About the time my little brother, Mel, could put his finger
tips over the edge of a table and pull himself up for a better look my dad
started the freight business from the depot outside his shop, around the
basement, through the steps. The open
topped fright car delivered a load of soap under the steps for mom to put in
the washing machine and came back to the depot, to the utter delight of the
little boy peering over the top of the plywood platform.
With a man and two boys for underwriters, the train business
grew. The square footage available at
the large plywood station in the corner multiplied as the train tracks went up
the hill against the shop wall, through a tunnel, stopped for crossings, went
down a hill into the switching yard, to the round house.
The Lionel™ engine left the round house under a
full head of steam, climbed the slight grade along the drive way wall, rounded
a nice curve to the backyard wall, still climbing. She headed straight through the open steps, stopped
at the platform by the set tubs to off load mom’s scoop of soap and whistled
along the down grade of the track on the next lower step, down, down, down,
back to the yard.
I remember helping my mom with of loads of laundry while
three guys whooped it up over their trains, which were a major source of
entertainment for several years. Then
interest waned and the trains were boxed up on the shelf. We kids still whiled away a rainy afternoon
having marble races on the downhill track.

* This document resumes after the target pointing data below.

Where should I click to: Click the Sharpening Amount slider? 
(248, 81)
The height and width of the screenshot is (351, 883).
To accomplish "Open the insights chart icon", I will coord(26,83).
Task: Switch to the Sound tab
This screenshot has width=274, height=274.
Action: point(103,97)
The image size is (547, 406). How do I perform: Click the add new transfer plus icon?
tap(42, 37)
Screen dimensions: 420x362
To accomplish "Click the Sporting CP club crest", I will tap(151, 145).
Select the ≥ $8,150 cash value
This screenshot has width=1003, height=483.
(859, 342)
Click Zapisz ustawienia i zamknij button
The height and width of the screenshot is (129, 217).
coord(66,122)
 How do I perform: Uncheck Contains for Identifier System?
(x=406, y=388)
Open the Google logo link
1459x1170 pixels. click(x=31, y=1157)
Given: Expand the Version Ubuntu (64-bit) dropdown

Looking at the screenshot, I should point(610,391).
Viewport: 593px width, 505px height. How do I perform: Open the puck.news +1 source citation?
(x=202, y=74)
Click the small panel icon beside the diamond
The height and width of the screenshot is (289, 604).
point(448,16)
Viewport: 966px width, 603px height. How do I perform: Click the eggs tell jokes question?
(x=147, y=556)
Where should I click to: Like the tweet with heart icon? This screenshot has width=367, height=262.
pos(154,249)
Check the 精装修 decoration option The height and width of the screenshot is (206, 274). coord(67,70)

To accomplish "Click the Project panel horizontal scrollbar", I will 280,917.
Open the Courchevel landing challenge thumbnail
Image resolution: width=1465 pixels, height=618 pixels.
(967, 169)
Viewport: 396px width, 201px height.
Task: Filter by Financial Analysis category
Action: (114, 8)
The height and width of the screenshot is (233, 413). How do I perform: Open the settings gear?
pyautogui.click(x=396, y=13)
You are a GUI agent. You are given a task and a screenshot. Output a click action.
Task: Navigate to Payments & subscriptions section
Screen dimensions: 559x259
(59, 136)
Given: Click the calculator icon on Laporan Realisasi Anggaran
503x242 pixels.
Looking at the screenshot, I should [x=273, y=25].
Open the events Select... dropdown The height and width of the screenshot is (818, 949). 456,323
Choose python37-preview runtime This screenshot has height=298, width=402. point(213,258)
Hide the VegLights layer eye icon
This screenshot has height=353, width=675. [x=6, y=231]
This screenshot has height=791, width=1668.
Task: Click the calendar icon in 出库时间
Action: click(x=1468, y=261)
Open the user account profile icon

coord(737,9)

Two cat eye shooters can race side by side on O gage track!
Eventually all the rolling stock and equipment from the
train yard in the basement was long donated to the train museum in Akron, and I
thought no more about trains until my uncle was cleaning out his basement and
gave me a Lionel™ locomotive he thought he’d borrowed from dad. It had been run hard and put away wet, but I
suppose that is the fate of steam train engines, the engineer and fireman’s
combined ages not exceeding twenty one years.
I asked my brother Walt, the original engineer, to build a
glass box to showcase the old war horse.
It was missing the cow catcher, saddest of all, and we had to buy a piece
of O gauge track on line. He built a
wonderful glass box with walnut trim the glass panels slid into. I could
interest none of my children or grandchildren in having the extremely heavy
paper weight, so I took it to a nursing home.
It went on a ledge in the common room and had an audience of men in
wheel chairs reminiscing, when I left.
With thanks to Bill Lisleman, who visited a train yard any
engineer could love.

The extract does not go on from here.